The main issue is disclosure. Should reviewers who use AI to clean up language, summarize methods, or check compliance with CONSORT have to declare it? Many at the congress argued yes, but disclosure policies remain inconsistent across journals.

AI as a Peer Reviewer: The NEJM “AI Fast Track”

Perhaps the boldest experiment came from The New England Journal of Medicine (NEJM), which piloted an “AI Fast Track.”

Using GPT-5 and Gemini Pro, NEJM tested whether large language models could act as first-pass reviewers for clinical trial submissions. The AI flagged methodological flaws and statistical inconsistencies that some human reviewers missed. For example, it identified implausible sample size justifications and incomplete descriptions of randomization methods.

Still, NEJM stressed that human oversight was essential. The AI could detect anomalies but lacked contextual judgment. For example, distinguishing between a critical methodological flaw and a simple reporting omission. The conclusion: AI can complement human review, but it cannot yet replace it.

AI in Integrity Screening

Beyond authors and reviewers, journals are deploying AI in submission triage and integrity checks.
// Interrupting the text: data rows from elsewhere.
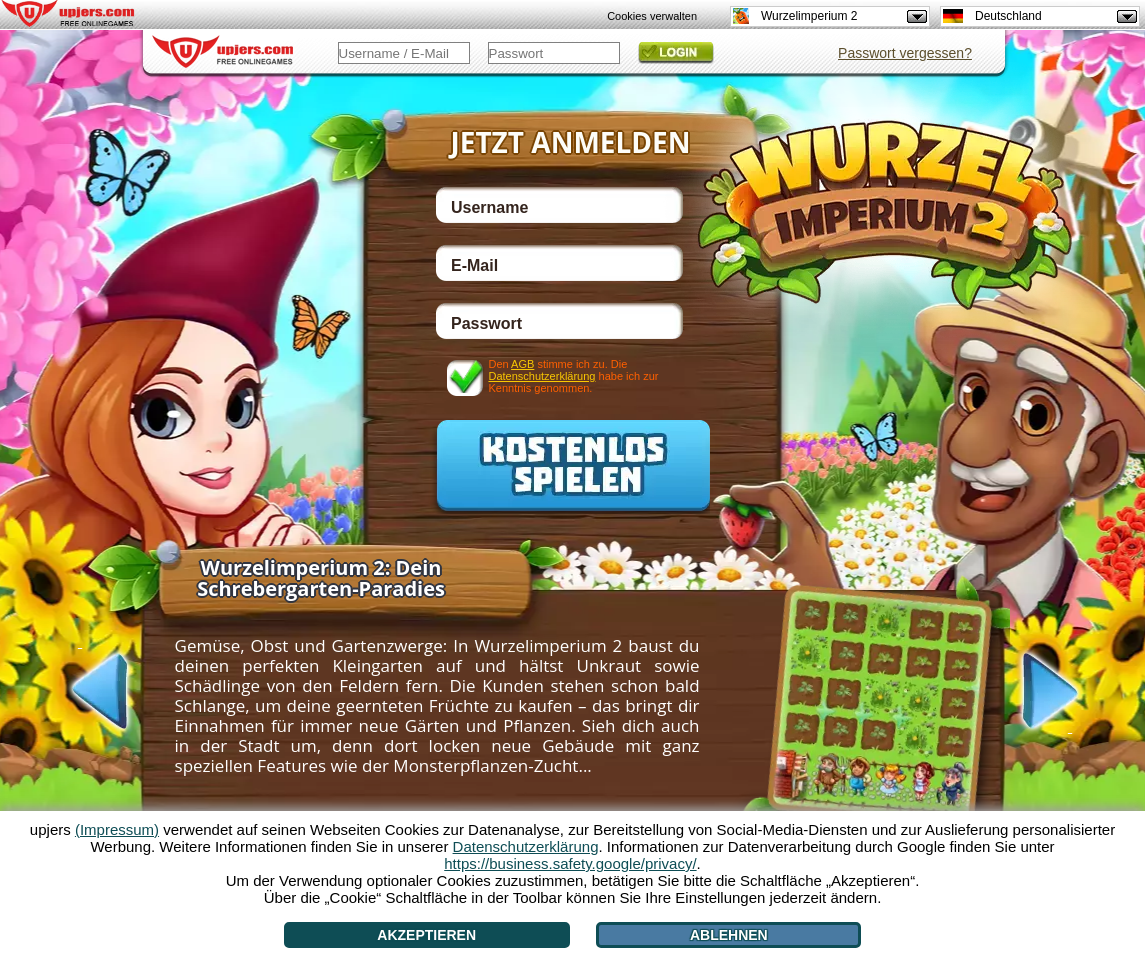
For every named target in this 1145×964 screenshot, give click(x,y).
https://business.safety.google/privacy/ (570, 863)
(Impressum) (117, 829)
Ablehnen (729, 935)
These uses of AI are less controversial than reviewers adopting ChatGPT on their own: they are transparent, controlled, and overseen by editors. They also address urgent problems like paper mills and research misconduct.

Risks: Misuse, Manipulation, and Missing Accountability

While the opportunities are obvious, the risks of AI in peer review came up repeatedly:

  • Misuse and under-reporting. Authors and reviewers are already using AI far more than they admit, making disclosure unreliable.
  • Manipulation by paper mills. Fraudulent operators adapt quickly to detection tools, learning how to disguise AI-generated text or images.
  • Loss of accountability. Instances were reported where ChatGPT was listed as a co-author, a category error that underlines how AI use can erode responsibility for research claims.
  • Over-trust in machines. AI may appear authoritative but can be wrong in subtle or systematic ways. Without human oversight, flawed recommendations could slip through.

The Drummond Rennie Lecture by Ana Marušić stressed that authorship and peer review must remain human responsibilities. Contributor taxonomies like CRediT and persistent identifiers for people (ORCID) and groups (ROR) are essential to preserve accountability in an AI-infused environment.

The Opportunity: A Hybrid Future

Despite concerns, optimism was evident. Most presenters agreed the future is hybrid:

  • AI will act as a scalable assistant, highlighting missing checklist items, spotting statistical anomalies, and scanning for fraud at speeds humans cannot match.
  • Humans will provide judgment, context, and accountability, making decisions that machines cannot.

This hybrid model could also support equity. Non-native English speakers and early-career reviewers are more likely to use AI. If provided transparently and within editorial platforms, AI could reduce language barriers and support less experienced reviewers making the process more inclusive.

Looking Ahead

The Peer Review Congress made it clear: AI is not a distant threat or promise. It is already here, in author manuscripts, in reviewer reports, and in editorial workflows. The risks are real: fraud, opacity, misplaced trust. But so are the opportunities: faster integrity checks, more reproducible science, and support for a more diverse reviewer pool.

As one delegate put it: “AI is like the calculator for peer review. At first controversial, then indispensable, but only if we use it responsibly.”

Closing

This post is the first deep-dive in a three-part series reflecting on the Peer Review Congress, which I introduce previously*. Here, I highlighted AI and peer review: the opportunities and risks. Next, I’ll examine how journals and publishers are fighting back against paper mills, fake authors, and research misconduct at scale. Then I’ll turn to the future of peer review — incentives, preprints, and the human factor.

The debates in Chicago showed that AI will not destroy peer review, but it will change it. The challenge for the scholarly community is not whether to use AI, but how to do so with transparency, accountability, and integrity.